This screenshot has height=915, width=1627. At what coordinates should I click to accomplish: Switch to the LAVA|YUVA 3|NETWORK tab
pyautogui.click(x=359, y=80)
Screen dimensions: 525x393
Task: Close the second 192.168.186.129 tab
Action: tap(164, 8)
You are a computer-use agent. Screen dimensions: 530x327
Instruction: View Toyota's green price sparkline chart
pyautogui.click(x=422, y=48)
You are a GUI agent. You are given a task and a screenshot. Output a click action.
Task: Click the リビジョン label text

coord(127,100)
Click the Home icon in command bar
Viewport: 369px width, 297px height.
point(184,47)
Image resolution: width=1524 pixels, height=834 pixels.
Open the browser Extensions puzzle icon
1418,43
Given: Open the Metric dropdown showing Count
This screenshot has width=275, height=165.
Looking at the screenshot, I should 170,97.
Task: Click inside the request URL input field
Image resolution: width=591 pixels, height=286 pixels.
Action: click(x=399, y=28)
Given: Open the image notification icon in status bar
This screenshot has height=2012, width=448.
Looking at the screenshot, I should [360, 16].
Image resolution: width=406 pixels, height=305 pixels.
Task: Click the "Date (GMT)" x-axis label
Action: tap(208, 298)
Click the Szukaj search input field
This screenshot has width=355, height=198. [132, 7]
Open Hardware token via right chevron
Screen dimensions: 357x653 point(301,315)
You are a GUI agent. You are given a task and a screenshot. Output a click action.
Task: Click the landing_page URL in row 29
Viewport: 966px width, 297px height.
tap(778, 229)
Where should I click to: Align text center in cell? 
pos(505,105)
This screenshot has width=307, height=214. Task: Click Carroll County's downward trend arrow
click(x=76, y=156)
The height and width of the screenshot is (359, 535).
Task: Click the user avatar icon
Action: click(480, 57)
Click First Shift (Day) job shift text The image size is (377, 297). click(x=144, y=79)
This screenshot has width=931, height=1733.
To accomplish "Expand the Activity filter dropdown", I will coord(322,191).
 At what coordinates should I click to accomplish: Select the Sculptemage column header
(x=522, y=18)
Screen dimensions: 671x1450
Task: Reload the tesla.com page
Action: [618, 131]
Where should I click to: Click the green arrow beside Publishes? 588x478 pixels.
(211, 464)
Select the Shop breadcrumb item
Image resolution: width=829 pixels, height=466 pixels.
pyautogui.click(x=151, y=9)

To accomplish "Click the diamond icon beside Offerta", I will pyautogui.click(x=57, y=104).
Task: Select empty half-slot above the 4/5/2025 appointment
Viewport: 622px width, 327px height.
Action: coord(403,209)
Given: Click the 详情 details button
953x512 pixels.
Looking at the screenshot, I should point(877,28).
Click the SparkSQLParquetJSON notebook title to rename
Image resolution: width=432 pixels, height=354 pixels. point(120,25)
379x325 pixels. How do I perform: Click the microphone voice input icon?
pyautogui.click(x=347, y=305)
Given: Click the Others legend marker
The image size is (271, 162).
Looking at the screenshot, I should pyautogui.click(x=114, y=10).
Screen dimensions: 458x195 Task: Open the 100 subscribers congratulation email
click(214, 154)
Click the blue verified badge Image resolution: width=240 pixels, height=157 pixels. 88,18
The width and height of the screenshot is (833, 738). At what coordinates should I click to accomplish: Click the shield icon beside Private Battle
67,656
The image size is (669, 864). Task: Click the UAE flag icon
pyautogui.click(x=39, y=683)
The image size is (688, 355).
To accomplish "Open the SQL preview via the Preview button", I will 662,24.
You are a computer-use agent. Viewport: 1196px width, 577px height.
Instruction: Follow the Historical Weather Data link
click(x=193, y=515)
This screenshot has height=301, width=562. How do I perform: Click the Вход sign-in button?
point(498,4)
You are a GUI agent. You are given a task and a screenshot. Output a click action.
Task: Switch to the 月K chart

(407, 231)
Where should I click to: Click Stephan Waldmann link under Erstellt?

◆ ◆ ◆

Each line of the listing is to be reproduced verbatim.

This screenshot has height=915, width=1627. At what coordinates should I click to accomplish: Switch to the LAVA|YUVA 3|NETWORK tab
pyautogui.click(x=359, y=80)
Screen dimensions: 525x393
Task: Close the second 192.168.186.129 tab
Action: tap(164, 8)
You are a computer-use agent. Screen dimensions: 530x327
Instruction: View Toyota's green price sparkline chart
pyautogui.click(x=422, y=48)
You are a GUI agent. You are given a task and a screenshot. Output a click action.
Task: Click the リビジョン label text

coord(127,100)
Click the Home icon in command bar
Viewport: 369px width, 297px height.
point(184,47)
Image resolution: width=1524 pixels, height=834 pixels.
Open the browser Extensions puzzle icon
1418,43
Given: Open the Metric dropdown showing Count
This screenshot has width=275, height=165.
Looking at the screenshot, I should 170,97.
Task: Click inside the request URL input field
Image resolution: width=591 pixels, height=286 pixels.
Action: click(x=399, y=28)
Given: Open the image notification icon in status bar
This screenshot has height=2012, width=448.
Looking at the screenshot, I should [360, 16].
Image resolution: width=406 pixels, height=305 pixels.
Task: Click the "Date (GMT)" x-axis label
Action: tap(208, 298)
Click the Szukaj search input field
This screenshot has width=355, height=198. [132, 7]
Open Hardware token via right chevron
Screen dimensions: 357x653 point(301,315)
You are a GUI agent. You are given a task and a screenshot. Output a click action.
Task: Click the landing_page URL in row 29
Viewport: 966px width, 297px height.
tap(778, 229)
Where should I click to: Align text center in cell? 
pos(505,105)
This screenshot has width=307, height=214. Task: Click Carroll County's downward trend arrow
click(x=76, y=156)
The height and width of the screenshot is (359, 535).
Task: Click the user avatar icon
Action: click(480, 57)
Click First Shift (Day) job shift text The image size is (377, 297). click(x=144, y=79)
This screenshot has width=931, height=1733.
To accomplish "Expand the Activity filter dropdown", I will coord(322,191).
 At what coordinates should I click to accomplish: Select the Sculptemage column header
(x=522, y=18)
Screen dimensions: 671x1450
Task: Reload the tesla.com page
Action: [618, 131]
Where should I click to: Click the green arrow beside Publishes? 588x478 pixels.
(211, 464)
Select the Shop breadcrumb item
Image resolution: width=829 pixels, height=466 pixels.
pyautogui.click(x=151, y=9)

To accomplish "Click the diamond icon beside Offerta", I will pyautogui.click(x=57, y=104).
Task: Select empty half-slot above the 4/5/2025 appointment
Viewport: 622px width, 327px height.
Action: coord(403,209)
Given: Click the 详情 details button
953x512 pixels.
Looking at the screenshot, I should point(877,28).
Click the SparkSQLParquetJSON notebook title to rename
Image resolution: width=432 pixels, height=354 pixels. point(120,25)
379x325 pixels. How do I perform: Click the microphone voice input icon?
pyautogui.click(x=347, y=305)
Given: Click the Others legend marker
The image size is (271, 162).
Looking at the screenshot, I should pyautogui.click(x=114, y=10).
Screen dimensions: 458x195 Task: Open the 100 subscribers congratulation email
click(214, 154)
Click the blue verified badge Image resolution: width=240 pixels, height=157 pixels. 88,18
The width and height of the screenshot is (833, 738). At what coordinates should I click to accomplish: Click the shield icon beside Private Battle
67,656
The image size is (669, 864). Task: Click the UAE flag icon
pyautogui.click(x=39, y=683)
The image size is (688, 355).
To accomplish "Open the SQL preview via the Preview button", I will 662,24.
You are a computer-use agent. Viewport: 1196px width, 577px height.
Instruction: Follow the Historical Weather Data link
click(x=193, y=515)
This screenshot has height=301, width=562. How do I perform: Click the Вход sign-in button?
point(498,4)
You are a GUI agent. You are given a task and a screenshot. Output a click action.
Task: Switch to the 月K chart

(407, 231)
Where should I click to: Click Stephan Waldmann link under Erstellt?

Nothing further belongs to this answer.